● **What is expected**
From the line containing "Task: Click the" through the last line of the records below, output every line exactly, both ends included, except the pictures.

─── Recorded data

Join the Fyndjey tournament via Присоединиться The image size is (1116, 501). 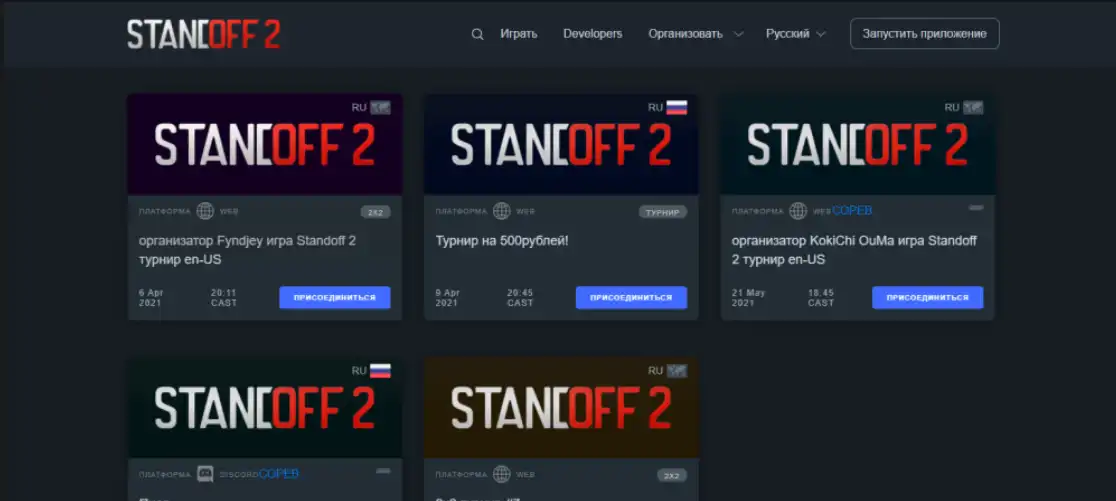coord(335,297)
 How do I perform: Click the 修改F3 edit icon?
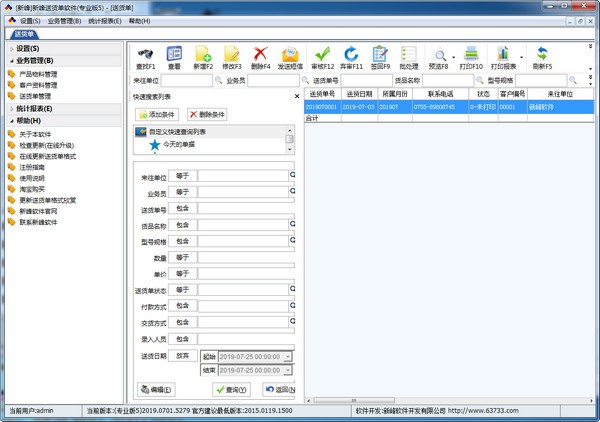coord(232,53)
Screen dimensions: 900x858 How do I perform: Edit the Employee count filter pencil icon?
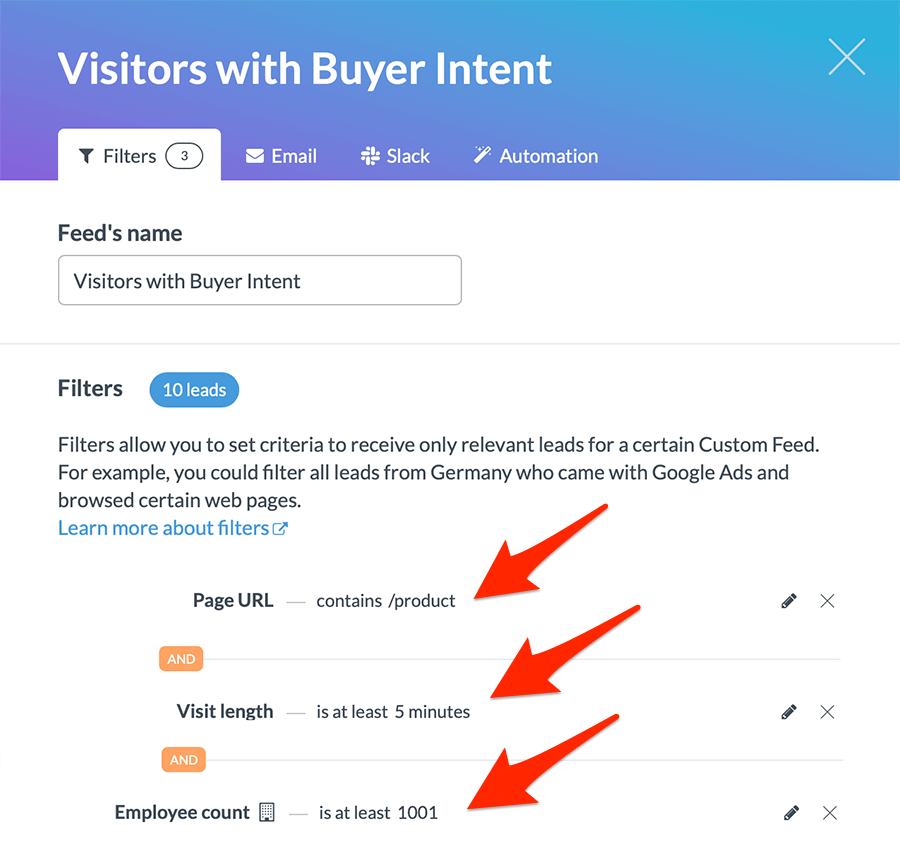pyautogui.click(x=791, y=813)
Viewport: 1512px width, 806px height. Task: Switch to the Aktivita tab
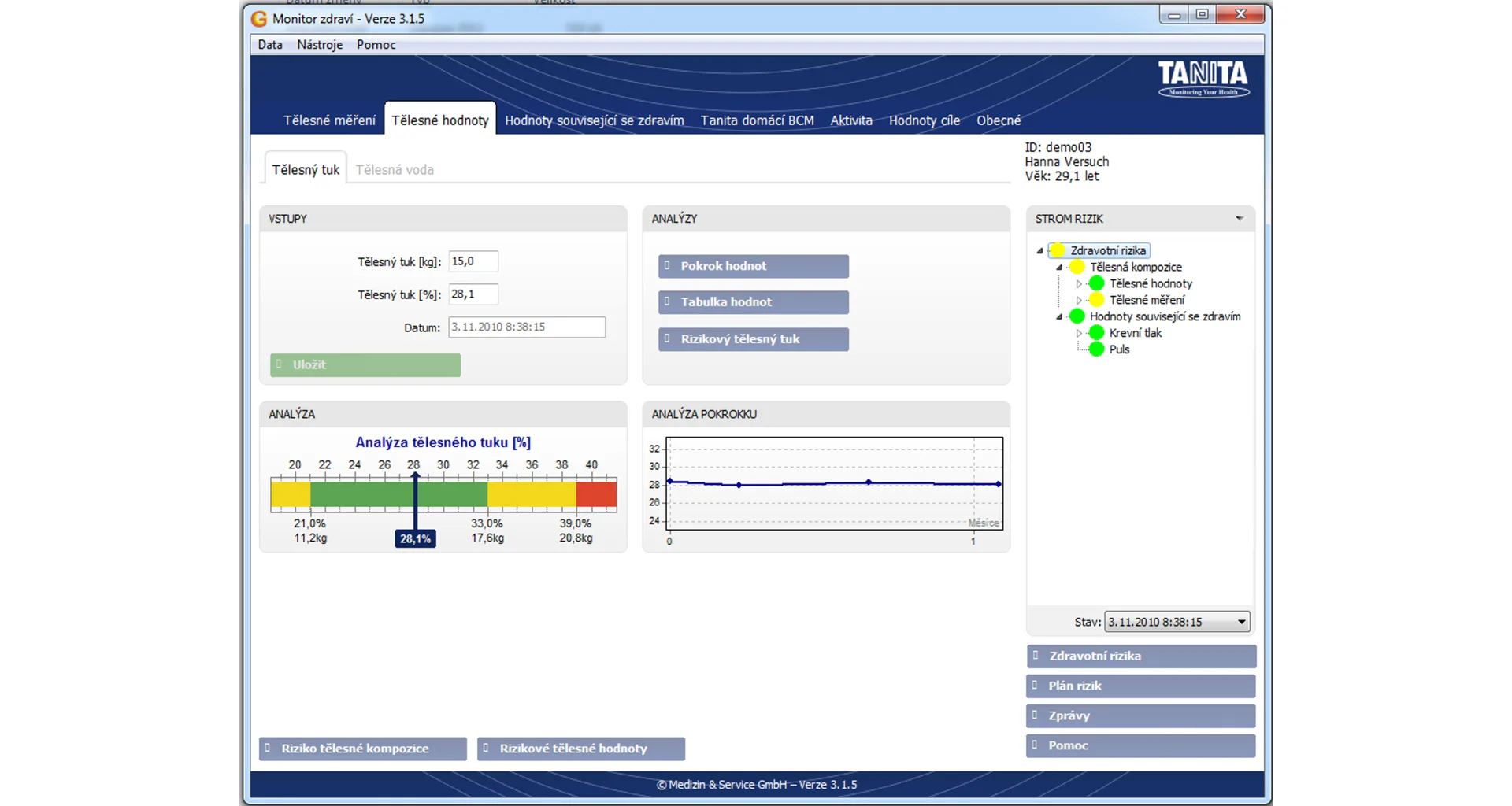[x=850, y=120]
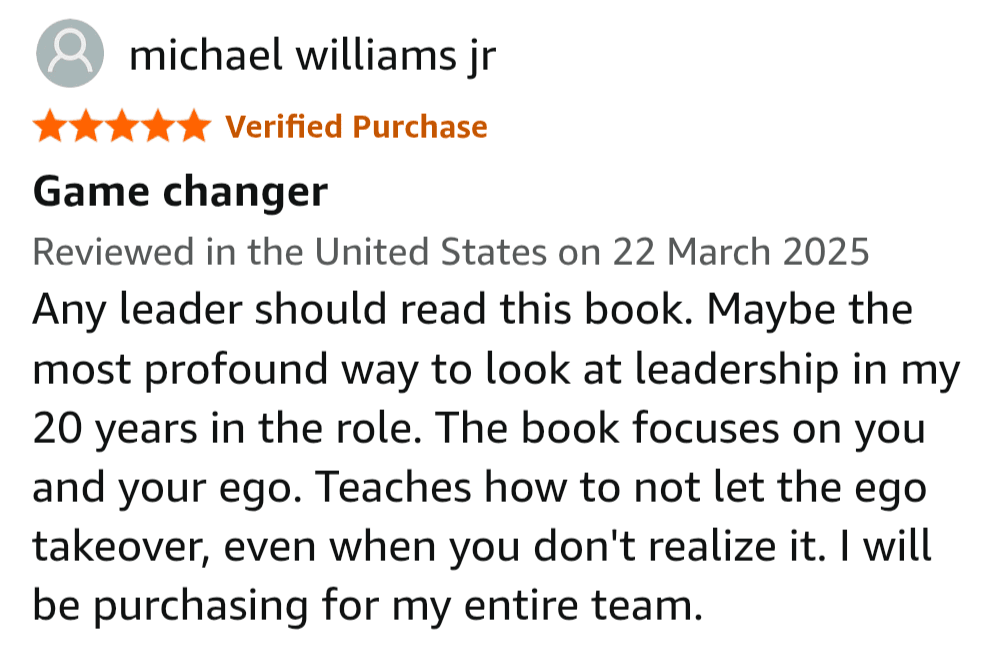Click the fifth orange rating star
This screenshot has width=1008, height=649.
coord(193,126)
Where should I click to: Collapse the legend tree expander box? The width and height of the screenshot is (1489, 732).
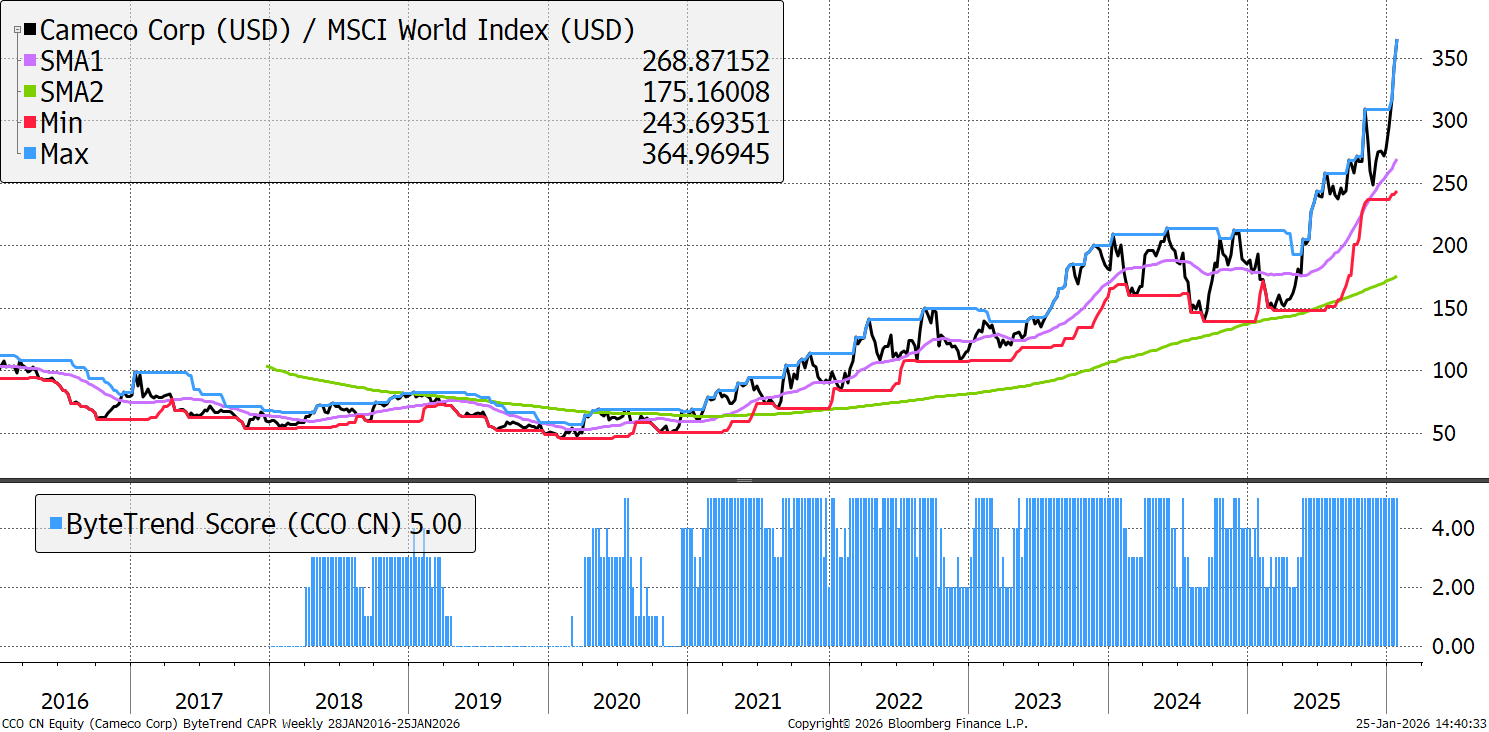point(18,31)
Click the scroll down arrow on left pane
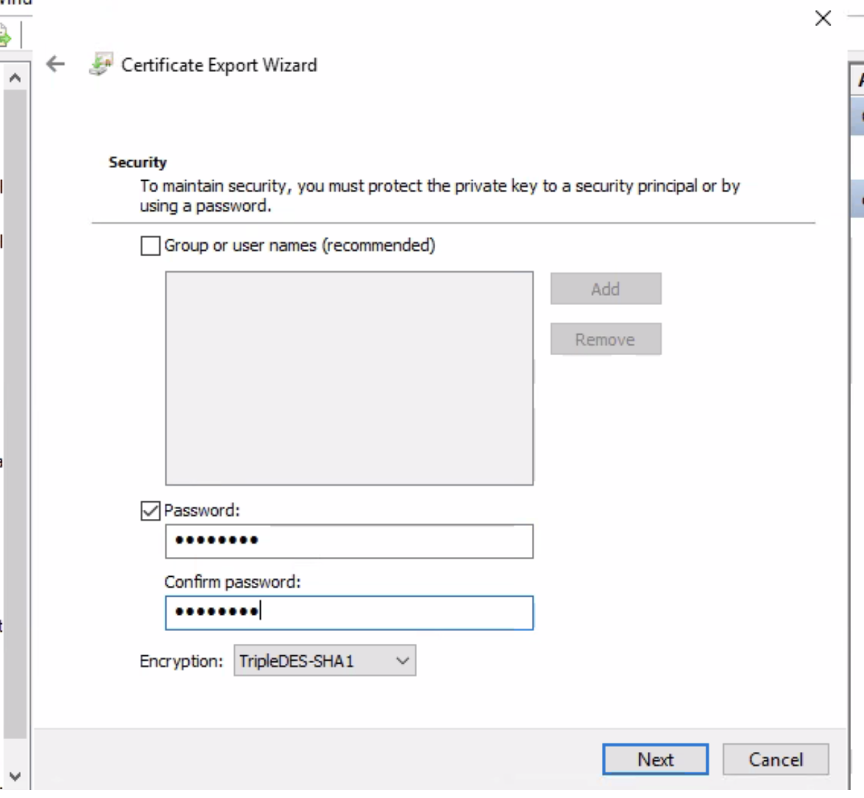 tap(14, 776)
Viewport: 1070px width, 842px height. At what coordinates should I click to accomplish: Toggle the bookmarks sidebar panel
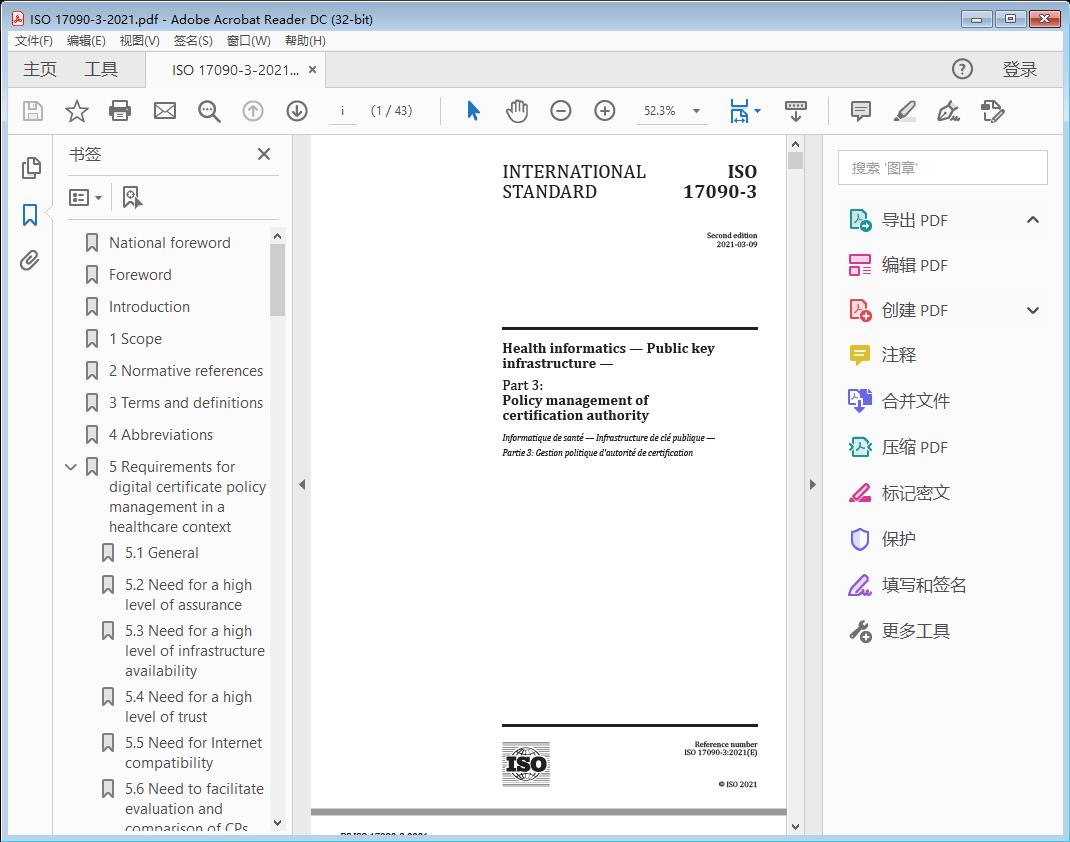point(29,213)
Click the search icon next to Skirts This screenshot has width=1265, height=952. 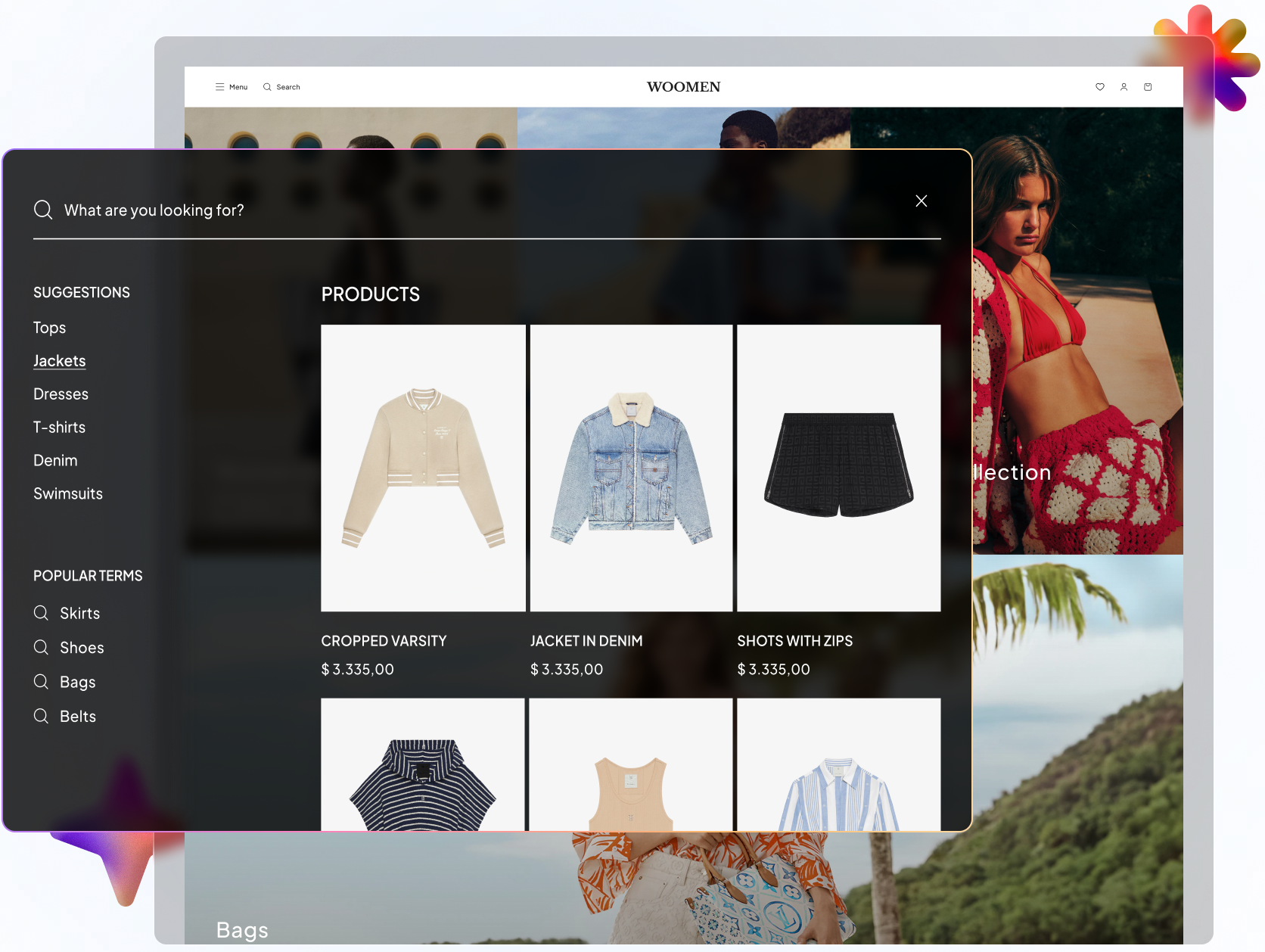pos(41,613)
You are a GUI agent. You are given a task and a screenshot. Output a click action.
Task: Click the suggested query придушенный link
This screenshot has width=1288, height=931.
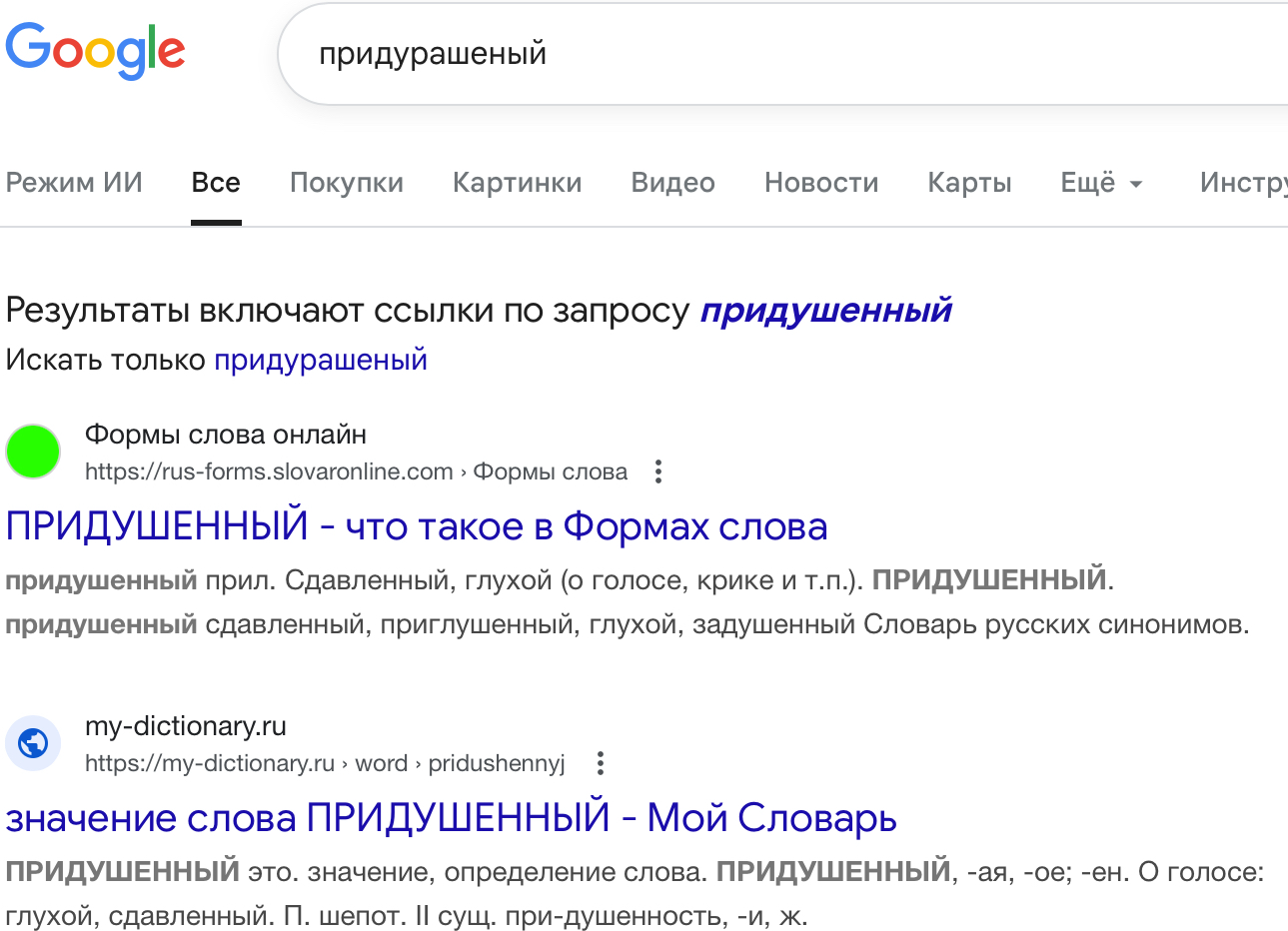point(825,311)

──────

● **Your response**
Task: Click the suggested query придушенный link
This screenshot has width=1288, height=931.
point(825,311)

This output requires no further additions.